Federal Circuit Judge Lourie recently discussed the state of the court. Here are some points [LINK]:
- 11.3 Months: Time from docketing to disposition of district court [patent] appeals in the past year.
2.1 Months: Time from calendaring to disposition of the same cases.
- Note: It is unclear from Judge Lourie’s speech if the times are averages or medians. The court has made great strides in keeping the average and median pendency quite low. There are however, a group of outliers with much longer pendency. The outliers are, for the most part, associated with a couple of particular Federal Circuit judges.
- 50-mile rule: “On this issue of district court judges sitting with us, some recent patent bills have proposed to eliminate the current statutory requirement that judges on our court live within a 50-mile radius of the district. In my view, no persuasive reason has been given for that change.

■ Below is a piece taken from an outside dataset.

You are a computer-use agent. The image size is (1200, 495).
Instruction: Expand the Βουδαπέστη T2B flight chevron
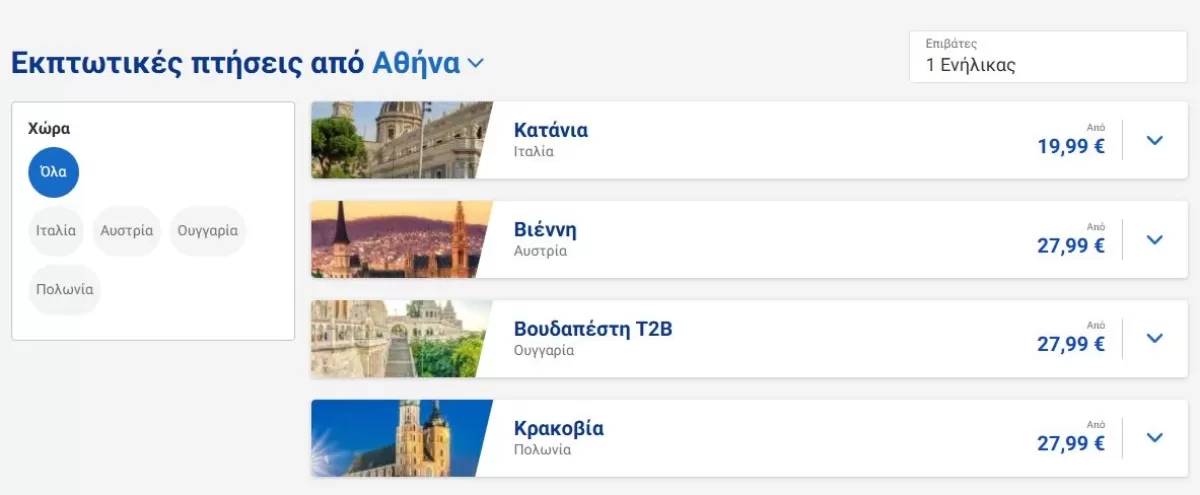[x=1155, y=339]
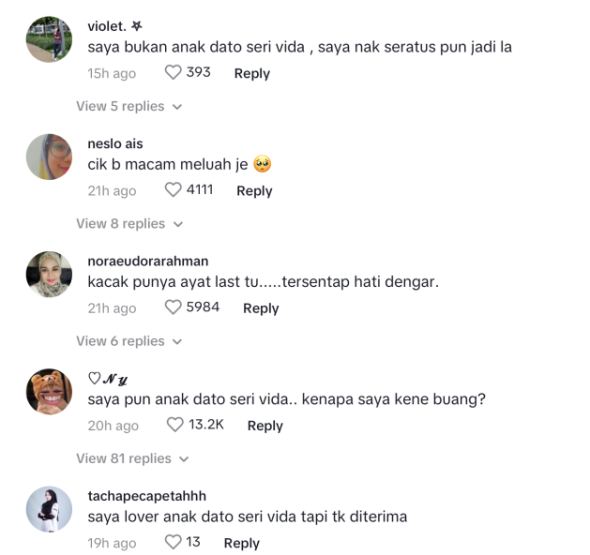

I believe it would be contrary to the best interest of the court and its functioning, and hence the law”
- PTO Discussion: “No doubt an overcrowded examination system that places quotas on examiners plays a role in our less-than-perfect examination system.”
- Pro Patent Court: “Since I have been on the court, over 18 years, not once have we [as a court] had a discussion as to what direction the law should take, whether we should be pro-patent or not. That is because we are not a policy-making body. We have just applied the law and precedent as best we could determine it to the cases that have come before us. In fact, we have been criticized for, in the view of some people, narrowing the doctrine of equivalents, emphasizing the need for a written description commensurate with the claims, and affirming summary judgments of non-infringement that in effect preclude juries from deciding these cases.”
- Make sure your case is final before filing the appeal
- Cross appeals are only for the purpose of challenging the decision (not for arguing that the decision is correct)
- Don’t allege that “every business fact is super-confidential. It makes it difficult for us to ask questions from the bench and write an opinion.”
- Limit the issues: “Having more than three issues in a brief suggests to us that you don’t have a strong appeal.”